Weak enforcement of contract terms can lead to more innovation overall.

Main Points

  • Innovators often license their technologies to licensees in exchange for royalties; most licensing revenues collected by research centers such as universities come from royalties that vary with licensee product sales.
  • License contracts must be enforced, but enforcement can be difficult and costly; weak enforcement limits the maximum royalty that innovators can charge without tempting licensees to cheat by under-reporting the royalties they owe to the licensor.
  • When downstream licensee firms compete, each firm can attract buyers by cutting prices; cheating becomes more attractive as competition grows, because proportionally greater profits can be earned by cheating and cutting prices.
  • With imperfect enforcement, royalties are lower, reducing downstream consumer prices and increasing licensees’ incentives to invest in improvements to their product; imperfect enforcement will lead to more investment overall.
  • Some licensors address enforcement difficulties by refusing to license technologies to multiple competing licensees; instead, the licensor grants a single exclusive license or vertically integrates its operations with a licensee.
  • Licensors unable to sustain higher royalties by licensing its best technology might choose to develop a technology that allows greater product differentiation by licensees instead, allowing a higher sustainable royalty.
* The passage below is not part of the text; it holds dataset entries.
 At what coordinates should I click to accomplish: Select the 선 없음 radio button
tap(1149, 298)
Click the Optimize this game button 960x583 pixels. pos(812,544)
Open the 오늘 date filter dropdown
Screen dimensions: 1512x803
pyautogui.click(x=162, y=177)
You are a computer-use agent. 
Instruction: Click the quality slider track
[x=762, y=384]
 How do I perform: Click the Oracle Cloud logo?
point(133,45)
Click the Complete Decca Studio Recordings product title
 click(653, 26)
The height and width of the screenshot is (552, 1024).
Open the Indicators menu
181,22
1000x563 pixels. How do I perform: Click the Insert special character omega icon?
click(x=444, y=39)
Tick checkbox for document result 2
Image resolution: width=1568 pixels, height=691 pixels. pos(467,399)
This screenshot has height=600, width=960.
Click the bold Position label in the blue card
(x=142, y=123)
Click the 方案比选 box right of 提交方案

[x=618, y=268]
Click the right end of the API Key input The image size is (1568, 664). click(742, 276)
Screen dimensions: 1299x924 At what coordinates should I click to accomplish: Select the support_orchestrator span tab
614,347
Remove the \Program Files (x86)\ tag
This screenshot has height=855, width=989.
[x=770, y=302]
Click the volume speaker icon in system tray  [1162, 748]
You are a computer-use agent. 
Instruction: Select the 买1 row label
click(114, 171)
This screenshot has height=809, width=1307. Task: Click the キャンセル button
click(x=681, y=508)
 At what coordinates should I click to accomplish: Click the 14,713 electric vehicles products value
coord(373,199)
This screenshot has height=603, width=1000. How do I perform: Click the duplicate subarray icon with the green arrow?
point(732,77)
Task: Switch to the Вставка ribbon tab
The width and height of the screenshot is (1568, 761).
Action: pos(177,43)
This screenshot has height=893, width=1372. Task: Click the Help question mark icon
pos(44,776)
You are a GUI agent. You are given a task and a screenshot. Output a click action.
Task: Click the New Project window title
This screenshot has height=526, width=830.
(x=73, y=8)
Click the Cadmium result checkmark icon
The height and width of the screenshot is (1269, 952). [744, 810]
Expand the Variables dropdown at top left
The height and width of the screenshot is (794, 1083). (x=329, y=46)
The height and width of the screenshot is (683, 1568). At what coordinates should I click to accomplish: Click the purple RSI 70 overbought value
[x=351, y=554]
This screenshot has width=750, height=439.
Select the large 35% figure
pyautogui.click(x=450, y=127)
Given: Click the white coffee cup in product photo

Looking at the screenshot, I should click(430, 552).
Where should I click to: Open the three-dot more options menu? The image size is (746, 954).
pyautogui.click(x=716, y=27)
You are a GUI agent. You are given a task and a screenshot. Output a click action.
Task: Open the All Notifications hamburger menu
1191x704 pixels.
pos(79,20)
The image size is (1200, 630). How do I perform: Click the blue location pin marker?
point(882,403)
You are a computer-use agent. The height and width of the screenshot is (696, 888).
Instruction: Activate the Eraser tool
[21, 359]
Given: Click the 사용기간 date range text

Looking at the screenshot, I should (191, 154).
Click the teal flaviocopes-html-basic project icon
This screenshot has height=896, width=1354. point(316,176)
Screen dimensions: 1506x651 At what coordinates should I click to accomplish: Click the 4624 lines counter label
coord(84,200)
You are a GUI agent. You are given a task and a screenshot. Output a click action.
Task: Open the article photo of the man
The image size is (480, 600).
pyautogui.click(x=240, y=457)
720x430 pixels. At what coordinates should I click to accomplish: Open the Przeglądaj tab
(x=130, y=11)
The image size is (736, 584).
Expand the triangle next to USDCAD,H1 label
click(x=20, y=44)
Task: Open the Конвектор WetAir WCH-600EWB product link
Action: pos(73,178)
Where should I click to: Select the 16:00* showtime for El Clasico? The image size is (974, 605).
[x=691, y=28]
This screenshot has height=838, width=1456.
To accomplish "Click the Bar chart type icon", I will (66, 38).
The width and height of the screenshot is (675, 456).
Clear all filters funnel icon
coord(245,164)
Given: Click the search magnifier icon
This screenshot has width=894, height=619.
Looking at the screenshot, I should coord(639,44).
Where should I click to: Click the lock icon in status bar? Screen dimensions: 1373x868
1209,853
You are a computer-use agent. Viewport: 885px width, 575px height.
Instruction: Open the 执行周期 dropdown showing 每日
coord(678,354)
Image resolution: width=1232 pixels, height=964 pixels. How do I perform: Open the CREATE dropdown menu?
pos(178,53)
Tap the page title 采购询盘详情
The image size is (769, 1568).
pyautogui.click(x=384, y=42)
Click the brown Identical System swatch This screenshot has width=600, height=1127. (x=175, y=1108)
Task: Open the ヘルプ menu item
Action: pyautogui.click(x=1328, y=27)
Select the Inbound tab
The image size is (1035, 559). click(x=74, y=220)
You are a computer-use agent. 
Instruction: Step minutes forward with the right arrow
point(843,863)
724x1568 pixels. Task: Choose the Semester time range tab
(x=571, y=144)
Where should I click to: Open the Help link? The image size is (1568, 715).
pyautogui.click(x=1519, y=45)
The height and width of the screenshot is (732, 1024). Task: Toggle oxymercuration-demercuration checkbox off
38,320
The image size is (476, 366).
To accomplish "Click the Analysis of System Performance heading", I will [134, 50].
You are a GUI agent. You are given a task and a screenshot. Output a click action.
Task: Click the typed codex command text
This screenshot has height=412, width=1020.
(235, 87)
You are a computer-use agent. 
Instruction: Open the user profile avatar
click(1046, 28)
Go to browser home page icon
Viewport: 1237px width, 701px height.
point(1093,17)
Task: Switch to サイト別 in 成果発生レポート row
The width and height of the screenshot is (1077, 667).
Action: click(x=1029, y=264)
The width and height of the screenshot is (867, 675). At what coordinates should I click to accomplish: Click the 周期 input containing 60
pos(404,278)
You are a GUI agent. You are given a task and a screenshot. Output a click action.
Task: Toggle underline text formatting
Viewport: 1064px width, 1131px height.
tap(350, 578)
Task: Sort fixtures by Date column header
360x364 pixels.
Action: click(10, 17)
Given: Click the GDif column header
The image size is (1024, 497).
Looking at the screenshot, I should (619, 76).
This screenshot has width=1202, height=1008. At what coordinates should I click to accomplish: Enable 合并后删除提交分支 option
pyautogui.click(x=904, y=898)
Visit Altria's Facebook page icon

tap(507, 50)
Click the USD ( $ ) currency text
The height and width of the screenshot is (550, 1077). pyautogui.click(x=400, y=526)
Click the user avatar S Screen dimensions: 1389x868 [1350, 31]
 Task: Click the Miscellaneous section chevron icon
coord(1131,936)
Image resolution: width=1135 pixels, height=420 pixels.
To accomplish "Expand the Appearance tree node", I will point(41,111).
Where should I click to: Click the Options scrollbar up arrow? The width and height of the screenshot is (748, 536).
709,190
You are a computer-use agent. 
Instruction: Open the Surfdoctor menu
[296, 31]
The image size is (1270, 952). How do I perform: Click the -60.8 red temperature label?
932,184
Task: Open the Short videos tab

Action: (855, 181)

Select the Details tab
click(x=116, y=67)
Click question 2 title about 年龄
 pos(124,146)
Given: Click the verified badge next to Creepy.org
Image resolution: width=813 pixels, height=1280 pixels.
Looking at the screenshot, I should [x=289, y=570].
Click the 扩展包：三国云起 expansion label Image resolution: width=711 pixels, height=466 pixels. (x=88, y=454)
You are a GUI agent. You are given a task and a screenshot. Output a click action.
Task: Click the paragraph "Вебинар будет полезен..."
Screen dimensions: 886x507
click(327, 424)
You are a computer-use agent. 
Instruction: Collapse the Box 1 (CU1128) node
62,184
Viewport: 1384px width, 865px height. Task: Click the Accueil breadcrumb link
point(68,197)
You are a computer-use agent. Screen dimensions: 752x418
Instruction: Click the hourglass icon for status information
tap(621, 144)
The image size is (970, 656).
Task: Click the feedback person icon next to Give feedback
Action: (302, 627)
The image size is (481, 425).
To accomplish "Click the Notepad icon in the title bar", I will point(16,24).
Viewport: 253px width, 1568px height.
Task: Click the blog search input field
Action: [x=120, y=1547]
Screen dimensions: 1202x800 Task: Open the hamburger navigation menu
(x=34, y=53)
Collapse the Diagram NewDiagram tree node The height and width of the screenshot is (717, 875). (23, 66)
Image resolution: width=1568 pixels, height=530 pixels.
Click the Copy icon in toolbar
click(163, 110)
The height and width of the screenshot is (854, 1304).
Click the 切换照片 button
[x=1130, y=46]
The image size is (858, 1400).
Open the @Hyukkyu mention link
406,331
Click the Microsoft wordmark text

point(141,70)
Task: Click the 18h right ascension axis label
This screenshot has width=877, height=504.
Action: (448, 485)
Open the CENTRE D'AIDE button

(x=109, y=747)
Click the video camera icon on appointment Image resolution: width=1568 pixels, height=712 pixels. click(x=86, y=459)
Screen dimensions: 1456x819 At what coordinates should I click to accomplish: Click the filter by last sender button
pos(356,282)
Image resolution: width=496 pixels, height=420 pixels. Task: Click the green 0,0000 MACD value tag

  • Licensees might prefer technologies that allow less downstream product differentiation even though this means greater downstream competition; less differentiation pressures the licensor to offer lower royalties.
  • If a vertically integrated licensor competes with a licensee, the licensor could earn more from product sales than from licensing by lowering the price of its product after the license negotiations are concluded; anticipating this, licensees will only agree to pay reduced royalties.